-1

I'm trying to run the Whisper zoo model from DJL examples in GPU.

In the first run, I got the error that two devices were found - Cuda and CPU.

As I understood that this error occurs due to just the model being in the GPU and not the input, as a fix, I created two classes extending WhisperTranslator and WhisperTranslatorFactory, namely WhisperGPUTranslator and WhisperGPUTranslatorFactory. These classes were made so as to do NDArray.to(gpu(0)) on the processed input image-data.

This worked to help me start the application. However as soon as the inference is made, I get this error:

# A fatal error has been detected by the Java Runtime Environment:
#
#  SIGSEGV (0xb) at pc=0x00007f971f918000, pid=22329, tid=22431
#
# JRE version: OpenJDK Runtime Environment (11.0.20+8) (build 11.0.20+8-post-Ubuntu-1ubuntu123.04)
# Java VM: OpenJDK 64-Bit Server VM (11.0.20+8-post-Ubuntu-1ubuntu123.04, mixed mode, sharing, tiered, compressed oops, g1 gc, linux-amd64)
# Problematic frame:
# C  [0.23.0-libdjl_torch.so+0x118000]  c10::intrusive_ptr<c10::TensorImpl, c10::UndefinedTensorImpl>::operator->() const+0xc

Tried changing the versions from DJL and DJL-Pytorch-Engine version from 23.0 to 21.1 (below which the example code doesn't compile). Got the exact same error every time.

Hoping someone here might have the insight on how to fix this. Please help.

talonmies
  • 70,661
  • 34
  • 192
  • 269

1 Answers1

0

Figured it out, posting here just in case others too encounter this.

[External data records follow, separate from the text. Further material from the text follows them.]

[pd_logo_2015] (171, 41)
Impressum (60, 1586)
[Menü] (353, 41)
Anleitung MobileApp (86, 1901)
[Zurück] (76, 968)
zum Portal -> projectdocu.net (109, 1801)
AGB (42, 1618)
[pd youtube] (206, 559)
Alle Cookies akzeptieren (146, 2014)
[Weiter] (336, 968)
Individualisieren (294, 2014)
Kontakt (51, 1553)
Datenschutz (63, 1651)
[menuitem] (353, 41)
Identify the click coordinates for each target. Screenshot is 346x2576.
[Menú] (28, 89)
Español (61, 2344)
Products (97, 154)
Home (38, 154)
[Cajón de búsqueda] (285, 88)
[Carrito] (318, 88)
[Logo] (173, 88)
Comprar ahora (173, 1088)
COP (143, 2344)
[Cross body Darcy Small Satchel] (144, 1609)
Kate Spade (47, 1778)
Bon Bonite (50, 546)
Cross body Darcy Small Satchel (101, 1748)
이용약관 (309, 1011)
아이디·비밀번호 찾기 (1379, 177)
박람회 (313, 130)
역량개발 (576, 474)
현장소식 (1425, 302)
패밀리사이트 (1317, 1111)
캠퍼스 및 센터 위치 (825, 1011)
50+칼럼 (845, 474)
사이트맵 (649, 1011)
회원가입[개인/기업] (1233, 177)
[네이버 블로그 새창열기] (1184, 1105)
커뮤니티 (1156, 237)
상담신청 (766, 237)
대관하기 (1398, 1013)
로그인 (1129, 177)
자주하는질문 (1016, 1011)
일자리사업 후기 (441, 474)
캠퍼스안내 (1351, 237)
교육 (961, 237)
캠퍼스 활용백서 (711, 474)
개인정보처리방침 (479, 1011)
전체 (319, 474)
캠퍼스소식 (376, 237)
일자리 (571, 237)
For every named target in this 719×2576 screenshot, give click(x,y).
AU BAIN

In the processInput function of the WhisperTranslator, change the line below:

NDArray placeholder = ctx.getNDManager().create("").toDevice(device, true);

with

NDArray placeholder = ctx.getNDManager().create(new float[0]).toDevice(device, true);

Of course the toDevice(gpu(0), copy=true) has to added too, in your extension of the WhisperTranslator class. (which for me is WhisperGPUTranslator, as described in the question)